Wednesday, June 22, 2011

A Murderer, a Teen - and How He Got the Gun He Used

What this particular article doesn't mention is that Michael Swanson apparently acquired the gun(s) involved in this crime from a family cabin; they belonged to his grandfather.  What does this say about how lawful gun owners secure their legal weapons from bad people?

This young man has a diagnosed mental illness; it is different from the mental illness that the shooter of Gabby Giffords and so many others has been diagnosed with, but the callous attitude towards the lives of other people seems similar.  We do not do enough to prevent the dangerously mentally ill from accessing firearms.

I find the comment near the bottom, to the inquiry about why he didn't shoot someone the previous April, "because I didn't have a gun" to be of particular interest.

From the June 22, 2011 STrib:
CARROLL, IOWA -- Michael Swanson, refreshed after a couple McChicken sandwiches, a Coke and a pack of smokes, talked with an Iowa criminal investigator about his interest in mixed martial arts, his frustration with the Minnesota Vikings and the fact that "Brett Favre is a dried-up old man."
He spoke in the same unaffected tone that he used to describe walking into a Kum & Go convenience store in Humboldt on Nov. 15, demanding cash and shooting 61-year-old clerk Sheila Myers in the face, killing her.
"I felt powerful.
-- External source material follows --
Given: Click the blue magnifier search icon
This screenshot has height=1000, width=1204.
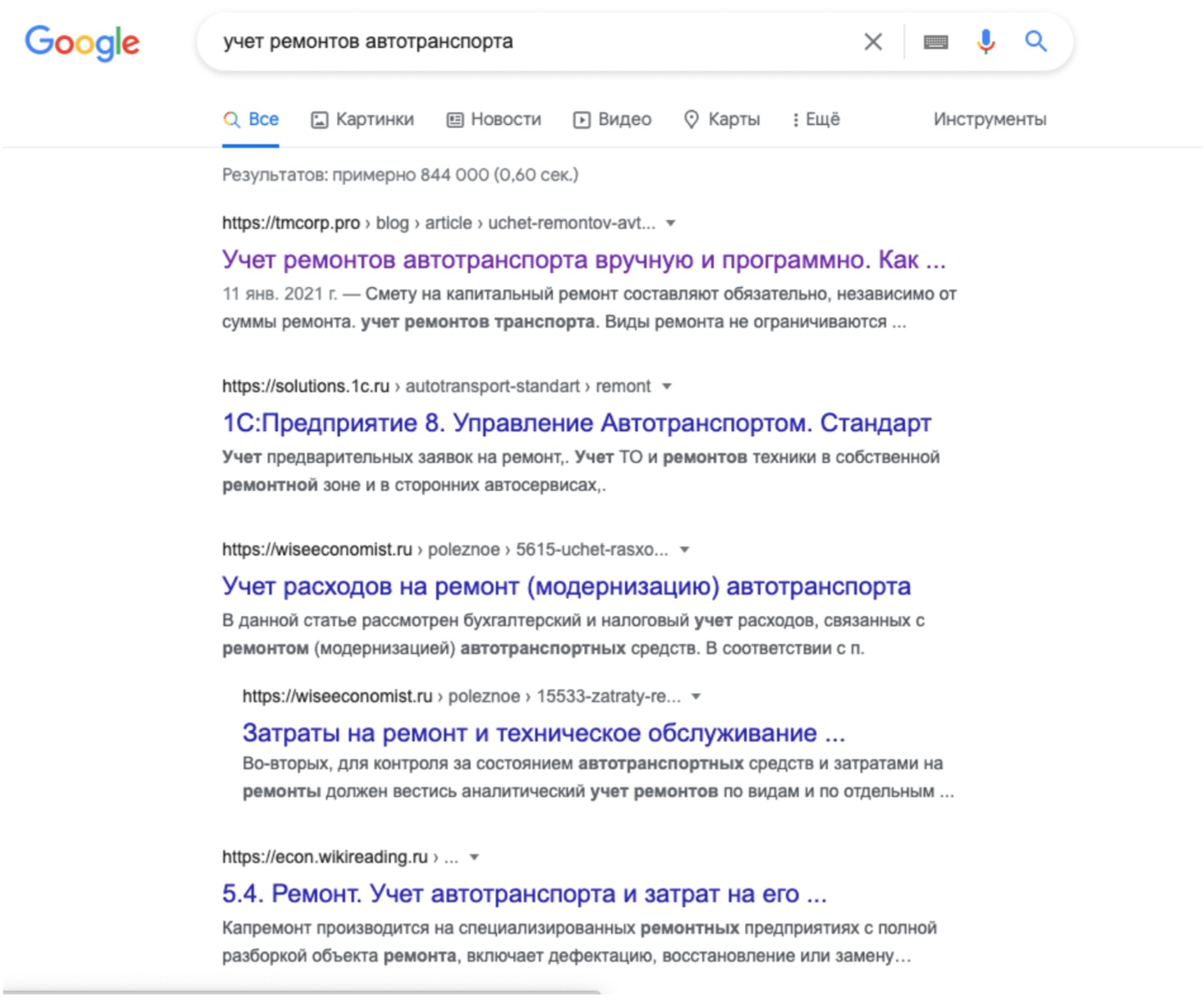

I just didn't care," he told Special Agent Mike Krapfl with the Iowa Division of Criminal Investigation in the early morning hours of Nov. 16.
"My adrenaline was going good. I just felt like, 'Well, sometimes people get shot.' "
The second day of testimony in Swanson's first-degree murder trial featured a two-hour videotaped interview with investigators in which the St. Louis Park man, then 17, seemingly held nothing back.
He talked about how, after not sleeping for four days, he chose the Humboldt convenience store to rob because Myers was the only person there. He put on his ski mask, packed a handgun and pointed it at her while setting the bag on the table. She put the money inside it, he said.
"Then I shot her," said Swanson, now 18. "And I left. I just walked out."
His voice on the videotape reflected little emotion, but he smiled and scratched his head when re-enacting the noise that Myers made when he shot her, a "half-scream, half-gasp."
He shot her in the face, he said, because "it was final."
"If I was just gonna shoot to injure, why would I shoot her at all?"
Relatives of both Swanson and Myers remained in the courtroom and appeared stoic while the videotape was played. But they couldn't look at the screen during earlier testimony by Associate Iowa State Medical Examiner Dr. Michele Catallier, who said that blood in Myers' lungs indicated she was alive for an undetermined amount of time after she was shot. A photograph of Myers' body was shown while Catallier spoke.
Swanson will stand trial separately for first-degree murder in the shooting death of Algona convenience store clerk Vicky Bowman-Hall. References to Bowman-Hall's shooting appeared to have been edited from the video interview.
In the tape, Swanson told the agent that he had been recently diagnosed with bipolar disorder and had not yet been prescribed medication. He was in a manic phase, he said, when he committed the crimes.
He'd been in a similar one the previous April, he said, when he had headed south in a stolen car. He was arrested in Missouri. He didn't rob anyone there, he said, because he didn't need money.
The agent asked him why he hadn't shot anyone.
"Because I didn't have a gun," he said.
The videotaped interview was expected to resume Wednesday afternoon.